EXERCISE PASSAGE Start Marker

Xbox is going to be fine
Plus Pokemon TCG Pocket's trade troubles, MtG racing and revisiting the Wii.
Hello there! Valentine’s Day is this week, and to be honest I’m always let down by the lack of amorous video games claiming the Feb 14 release date. I know it’s next-to-impossible for smaller games to aim for and hit a precise date, but this year I really thought Date Everything was going to do it. This is a dating sim where you can romance anthropormorphised versions of household objects, emotions and even abstract concepts. Unfortunately it’s been delayed to June owing to too many nasty technical glitches. On the plus side, the devs are promising you will be able to date the glitches.
This week, we’re again discussing the future of Xbox, as well as ripping open a bunch of boosters both digitally and physically and also confronting mortality by realising how poorly the Wii has aged. Let’s go!
Console wars will soon be as redundant as DVD player wars
By Tim
A lot has been made recently (and, in fact, over the last decade) of the way Microsoft is shifting its gaming strategy. Publishing games outside its own console has been seen by some as a death knell for the Xbox brand, and the beginning of a transition that will ultimately lead to the company purely making games for PC and PlayStation. But I don’t see it that way.

EXERCISE PASSAGE End Marker
SUPPLIED MATERIAL Start Marker

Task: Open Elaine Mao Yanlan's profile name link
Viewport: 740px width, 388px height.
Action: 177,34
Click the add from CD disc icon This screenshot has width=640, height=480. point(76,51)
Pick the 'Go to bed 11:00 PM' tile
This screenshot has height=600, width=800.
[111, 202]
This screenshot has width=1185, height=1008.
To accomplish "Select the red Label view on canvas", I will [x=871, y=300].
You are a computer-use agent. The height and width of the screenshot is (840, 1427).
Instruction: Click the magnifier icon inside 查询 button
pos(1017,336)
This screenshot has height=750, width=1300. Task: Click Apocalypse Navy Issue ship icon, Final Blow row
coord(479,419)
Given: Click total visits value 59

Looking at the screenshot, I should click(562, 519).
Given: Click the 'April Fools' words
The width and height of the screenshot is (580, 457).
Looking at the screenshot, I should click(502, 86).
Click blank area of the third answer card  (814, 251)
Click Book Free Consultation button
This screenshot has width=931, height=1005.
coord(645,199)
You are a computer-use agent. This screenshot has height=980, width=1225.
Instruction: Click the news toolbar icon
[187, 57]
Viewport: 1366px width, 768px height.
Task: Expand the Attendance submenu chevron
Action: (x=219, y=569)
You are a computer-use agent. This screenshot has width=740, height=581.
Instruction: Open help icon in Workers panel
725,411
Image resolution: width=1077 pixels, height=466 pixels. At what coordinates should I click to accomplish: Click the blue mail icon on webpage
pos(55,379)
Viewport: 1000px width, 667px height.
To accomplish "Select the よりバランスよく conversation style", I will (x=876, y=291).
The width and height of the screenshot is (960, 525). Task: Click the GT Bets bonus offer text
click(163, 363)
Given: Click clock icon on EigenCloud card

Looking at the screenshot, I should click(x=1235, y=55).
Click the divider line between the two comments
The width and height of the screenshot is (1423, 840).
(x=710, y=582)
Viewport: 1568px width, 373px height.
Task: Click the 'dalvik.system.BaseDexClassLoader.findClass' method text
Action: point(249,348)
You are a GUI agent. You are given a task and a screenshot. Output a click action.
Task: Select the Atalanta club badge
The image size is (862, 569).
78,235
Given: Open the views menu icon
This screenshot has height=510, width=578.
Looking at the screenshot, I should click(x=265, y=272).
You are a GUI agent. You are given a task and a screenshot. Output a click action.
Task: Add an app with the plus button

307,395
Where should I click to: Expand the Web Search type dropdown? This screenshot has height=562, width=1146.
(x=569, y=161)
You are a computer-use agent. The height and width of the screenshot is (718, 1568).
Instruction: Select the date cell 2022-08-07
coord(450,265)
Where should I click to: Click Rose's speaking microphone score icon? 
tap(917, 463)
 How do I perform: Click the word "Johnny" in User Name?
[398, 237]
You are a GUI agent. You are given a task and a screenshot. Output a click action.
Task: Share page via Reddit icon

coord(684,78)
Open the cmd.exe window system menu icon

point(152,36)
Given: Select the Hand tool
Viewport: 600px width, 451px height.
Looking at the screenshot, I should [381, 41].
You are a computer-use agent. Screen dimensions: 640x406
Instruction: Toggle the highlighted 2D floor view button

SUPPLIED MATERIAL End Marker

WHAT IS BEING ASKED:
Could you reproduce the Xbox newsletter word for word, from start to finish? The rows have nothing to do with what you are asked to do.

ANSWER SECTION:
Xbox is going to be fine
Plus Pokemon TCG Pocket's trade troubles, MtG racing and revisiting the Wii.
Hello there! Valentine’s Day is this week, and to be honest I’m always let down by the lack of amorous video games claiming the Feb 14 release date. I know it’s next-to-impossible for smaller games to aim for and hit a precise date, but this year I really thought Date Everything was going to do it. This is a dating sim where you can romance anthropormorphised versions of household objects, emotions and even abstract concepts. Unfortunately it’s been delayed to June owing to too many nasty technical glitches. On the plus side, the devs are promising you will be able to date the glitches.
This week, we’re again discussing the future of Xbox, as well as ripping open a bunch of boosters both digitally and physically and also confronting mortality by realising how poorly the Wii has aged. Let’s go!
Console wars will soon be as redundant as DVD player wars
By Tim
A lot has been made recently (and, in fact, over the last decade) of the way Microsoft is shifting its gaming strategy. Publishing games outside its own console has been seen by some as a death knell for the Xbox brand, and the beginning of a transition that will ultimately lead to the company purely making games for PC and PlayStation. But I don’t see it that way.